Впрочем, какой смысл теперь рассуждать о случившемся. Али-баба относился к тем людям, которые, дав обещание, старались исполнить его, и потому не оставалось ничего другого, как пойти в горы, войти пещеру, уповая на деловое отсутствие разбойников, и умолять духа дать еще денег, чтобы отвязаться от нападок Касыма. Но вот в чем вопрос: оставит ли Касым Али-бабу в покое, после того как тот выполнит свое обещание? Если выполнит, разумеется. Али-баба не без причины подозревал, что одним мешком дело никак не ограничится, хотя, если взять с Касыма расписку…
Но Али-баба был, как вы сами понимаете, еще тот юрист, и о составлении расписок и прочих крючкотворствах имел самое приблизительное понятие. Он даже дарственную на дом с Касыма не смог вытребовать, когда тот сам – никто его за язык не тянул – пообещал. Так что надуть простоватого парня мог кто угодно, не говоря уж о поднаторевшем в подобных вопросах Касыме. Значит, Али-бабе оставалось уповать только на благосклонность судьбы, волю случая и собственный неисчерпаемый оптимизм, впрочем, чья неисчерпаемость даже самому Али-бабе уже казалась слишком преувеличенной.
С такими тягостными мыслями, как вы сами понимаете, заснуть было трудно, и Али-баба, в очередной раз повернувшись на другой бок, вдруг осознал, что сон покинул его окончательно. Али-баба поднялся с лежанки и наскоро собрался, стараясь не разбудить чутко спящую, как и все старики, мать. Затем на цыпочках вышел во двор и, ежась от влажной предрассветной прохлады, направился в стойло.
Осел дрых, стоя у пустой кормушки и низко повесив голову, в надежде, что хозяин утром сменит гнев на милость, и он вновь утолит голод, как и подобает ослу его положения. Однако Али-баба повел себя довольно странно, с точки зрения осла, проснувшегося от тихого шороха у самого его носа.

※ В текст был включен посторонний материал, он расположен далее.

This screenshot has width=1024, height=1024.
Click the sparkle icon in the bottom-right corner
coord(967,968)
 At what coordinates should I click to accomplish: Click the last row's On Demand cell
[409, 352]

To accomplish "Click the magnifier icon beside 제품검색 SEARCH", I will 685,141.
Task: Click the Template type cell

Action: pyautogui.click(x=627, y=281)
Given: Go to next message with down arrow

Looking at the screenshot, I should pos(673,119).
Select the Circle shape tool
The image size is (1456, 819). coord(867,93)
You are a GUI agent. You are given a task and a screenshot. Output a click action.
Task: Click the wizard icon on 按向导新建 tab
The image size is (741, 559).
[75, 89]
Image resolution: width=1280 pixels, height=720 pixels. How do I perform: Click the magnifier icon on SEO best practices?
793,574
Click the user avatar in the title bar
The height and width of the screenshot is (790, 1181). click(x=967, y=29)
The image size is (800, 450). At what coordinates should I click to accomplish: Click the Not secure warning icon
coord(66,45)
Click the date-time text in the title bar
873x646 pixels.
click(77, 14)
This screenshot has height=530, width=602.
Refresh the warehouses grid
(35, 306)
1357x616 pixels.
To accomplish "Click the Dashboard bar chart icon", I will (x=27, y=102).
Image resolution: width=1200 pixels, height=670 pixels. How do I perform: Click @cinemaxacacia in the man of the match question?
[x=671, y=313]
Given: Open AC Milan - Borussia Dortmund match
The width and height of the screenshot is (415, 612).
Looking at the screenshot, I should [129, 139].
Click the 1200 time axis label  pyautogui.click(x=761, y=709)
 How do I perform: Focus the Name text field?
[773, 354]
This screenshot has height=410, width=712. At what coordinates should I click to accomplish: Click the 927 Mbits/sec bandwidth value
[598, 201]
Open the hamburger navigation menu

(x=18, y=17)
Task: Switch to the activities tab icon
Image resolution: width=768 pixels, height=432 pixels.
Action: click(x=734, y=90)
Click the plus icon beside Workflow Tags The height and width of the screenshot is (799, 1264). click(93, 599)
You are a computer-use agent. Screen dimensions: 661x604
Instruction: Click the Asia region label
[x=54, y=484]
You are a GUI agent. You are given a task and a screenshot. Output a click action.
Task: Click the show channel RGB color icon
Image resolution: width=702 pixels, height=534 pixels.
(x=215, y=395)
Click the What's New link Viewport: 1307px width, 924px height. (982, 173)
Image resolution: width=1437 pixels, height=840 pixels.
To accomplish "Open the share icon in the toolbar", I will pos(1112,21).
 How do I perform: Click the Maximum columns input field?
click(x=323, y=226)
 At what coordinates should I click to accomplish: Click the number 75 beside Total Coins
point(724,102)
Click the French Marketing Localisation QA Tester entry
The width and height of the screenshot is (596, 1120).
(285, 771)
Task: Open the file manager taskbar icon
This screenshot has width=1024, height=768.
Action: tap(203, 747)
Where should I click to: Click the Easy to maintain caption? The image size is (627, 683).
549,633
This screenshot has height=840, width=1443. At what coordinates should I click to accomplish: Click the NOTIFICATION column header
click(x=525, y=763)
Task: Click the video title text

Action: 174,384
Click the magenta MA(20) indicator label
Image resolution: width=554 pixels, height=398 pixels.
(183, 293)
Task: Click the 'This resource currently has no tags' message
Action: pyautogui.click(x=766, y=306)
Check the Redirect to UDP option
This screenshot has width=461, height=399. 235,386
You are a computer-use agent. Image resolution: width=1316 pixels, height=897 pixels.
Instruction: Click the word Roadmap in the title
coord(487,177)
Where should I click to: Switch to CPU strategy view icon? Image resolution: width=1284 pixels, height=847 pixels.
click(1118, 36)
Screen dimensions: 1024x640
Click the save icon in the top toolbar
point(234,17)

– И… – начал было осел свою приветственную песнь, как Али-баба бросился к нему и зажал пасть руками.
– Тихо ты, лопоухий, перебудишь всех!
Ослик замер, боясь шевельнуться, а Али-баба долго вслушивался в тишину, потом медленно убрал руки.
– Больше не вздумай крикнуть, а то… – Али-баба снял с гвоздика плетку, которой никогда до того не пользовался, и погрозил ей ослу.
Ослик понятливо закивал. Странное поведение Али-бабы очень дурно попахивало, но плетка в руке хозяина обладала даром рассеивать всякие сомнения.
– Вот и хорошо, – шепотом похвалил Али-баба, отвязывая поводья от столба. – Пошли!
Однако ослику никак не улыбалось тащиться невесть куда посреди ночи, и он заупрямился, дав задний ход.
– Пошли, тебе говорят! Ну? – потянул Али-баба за уздечку. – Предупреждаю: будешь упрямиться, вообще сегодня еды не получишь.
Нешуточная угроза возымела свое действие. Осел, немного подумав, недовольно взмахнул хвостом и поплелся за Али-бабой, недоумевая, куда хозяину приспичило идти в такую рань. Если бы он знал, куда, то ни в жизнь не сдвинуть Али-бабе его с места, даже под угрозой голода и плеточных нагоняев. Но ослик ни о чем не догадывался, а Али-баба на сей счет не распространялся, полагая, что ослу знать цель ночной вылазки совершенно необязательно.
Ночью все ворота города были закрыты, поэтому, пройдя по самой окраине города, Али-баба приблизился к одному из проломов в городской стене, отодвинул рукой бурно разросшиеся колючки и пропустил вперед осла. Затем протиснулся следом сам. Потревоженная верблюжья колючка зашуршала и вновь скрыла небольшой лаз, в который мог протиснуться разве что осел или человек с небольшой ношей.